IM NAMEN DER REPUBLIK!

Das Bundesverwaltungsgericht hat durch den Richter Dr. Ewald SCHWARZINGER über die Beschwerde von XXXX, geboren XXXX vertreten durch XXXX, gegen den Bescheid des HEERESPERSONALAMT vom 17.04.2018, GZ P759007/62-HPA/2018, betreffend Zurückweisung eines Antrages auf Entschädigung des Verdienstentganges, zu Recht erkannt:

A)

Der Beschwerde wird gemäß § 28 Abs 2 VwGVG iVm § 43 Abs 1 HGG stattgegeben und der angefochtene Bescheid aufgehoben.

B)

Die Revision ist gemäß Art 133 Abs 4 B-VG nicht zulässig.

Datenzeilen
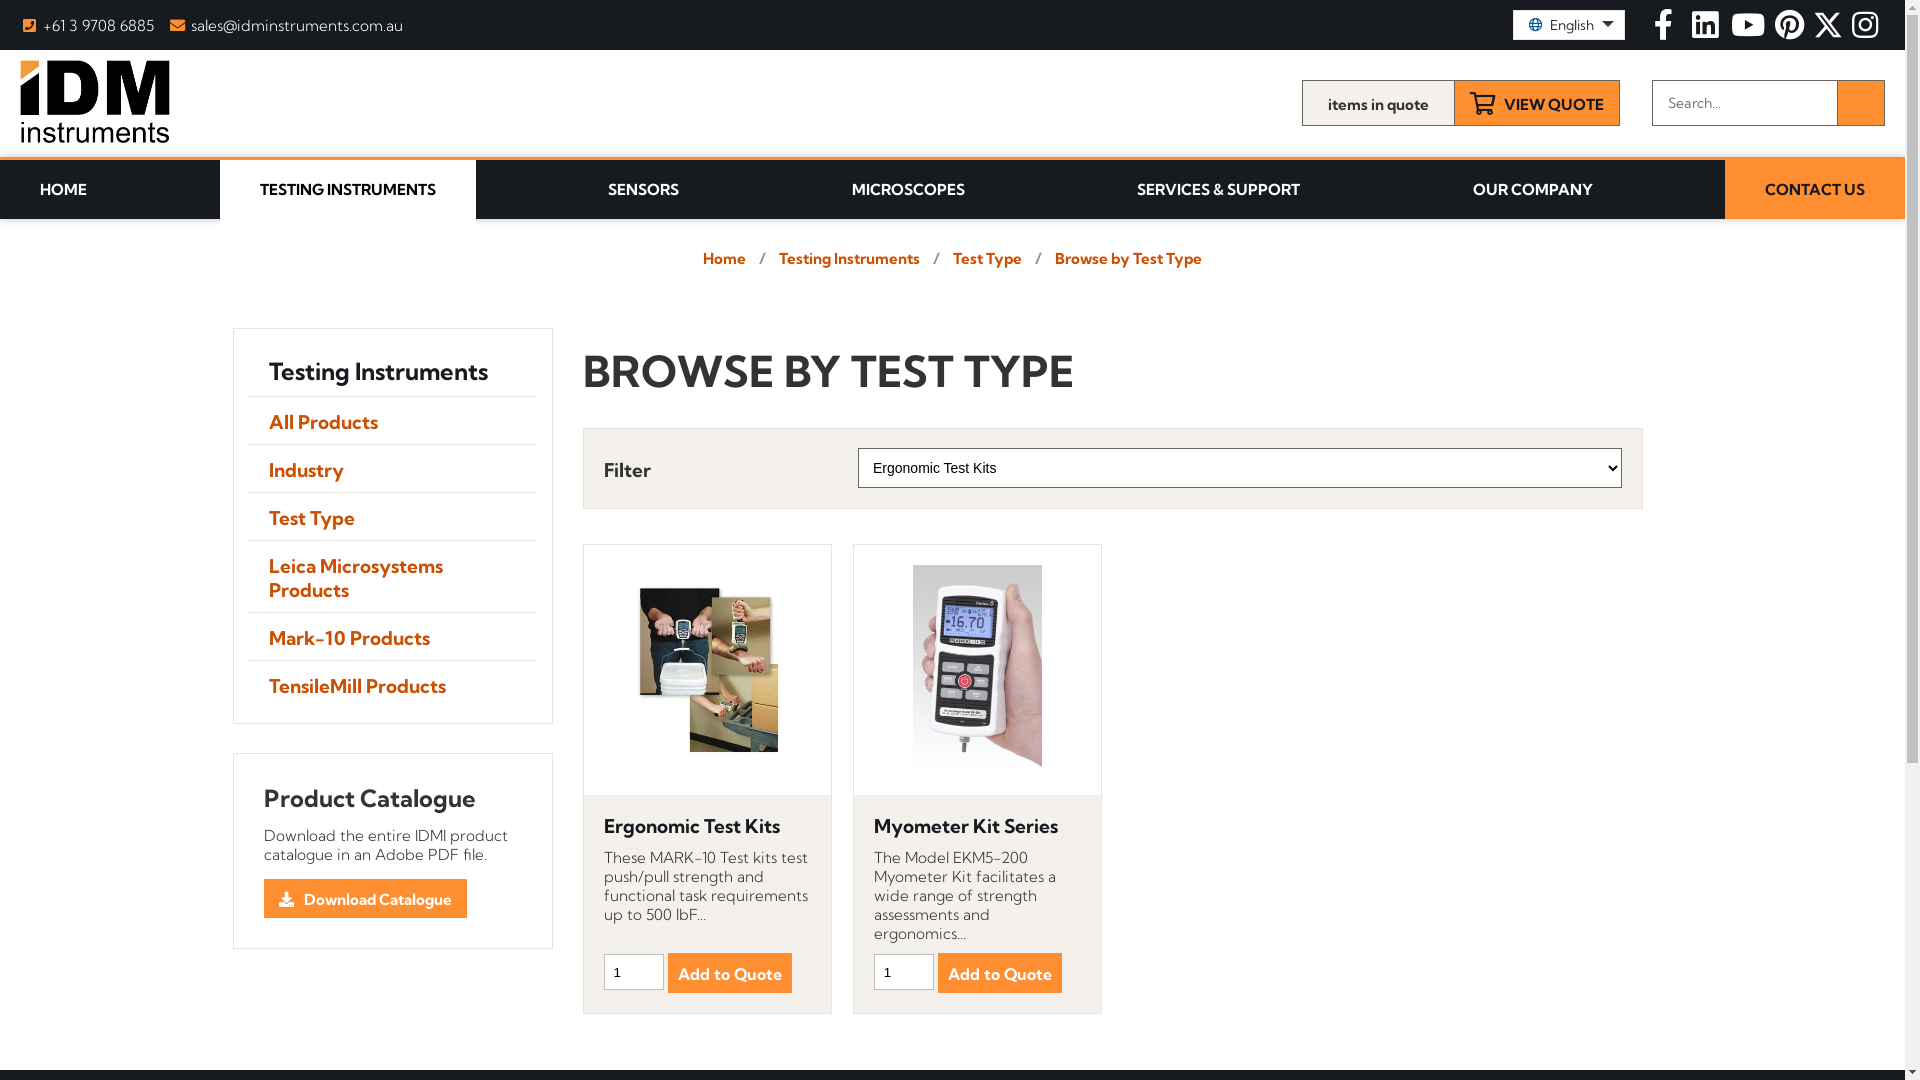  I want to click on 'IDM Instruments on Facebook', so click(1665, 30).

Zu erledigen
a – Fasse den Dokumentausschnitt in zwei Sätzen zusammen.
b – Auf welche Bestimmungen stützt sich laut Dokumentausschnitt die Stattgabe der Beschwerde?

Die Lösungen
a – Das Bundesverwaltungsgericht gibt durch den Richter Dr. Ewald Schwarzinger einer Beschwerde gegen einen Bescheid des Heerespersonalamts vom 17.04.2018 statt, der einen Antrag auf Entschädigung des Verdienstentganges zurückgewiesen hatte, und hebt diesen Bescheid auf. Die Revision wird gemäß Art 133 Abs 4 B-VG für nicht zulässig erklärt.

b – Auf § 28 Abs 2 VwGVG in Verbindung mit § 43 Abs 1 HGG.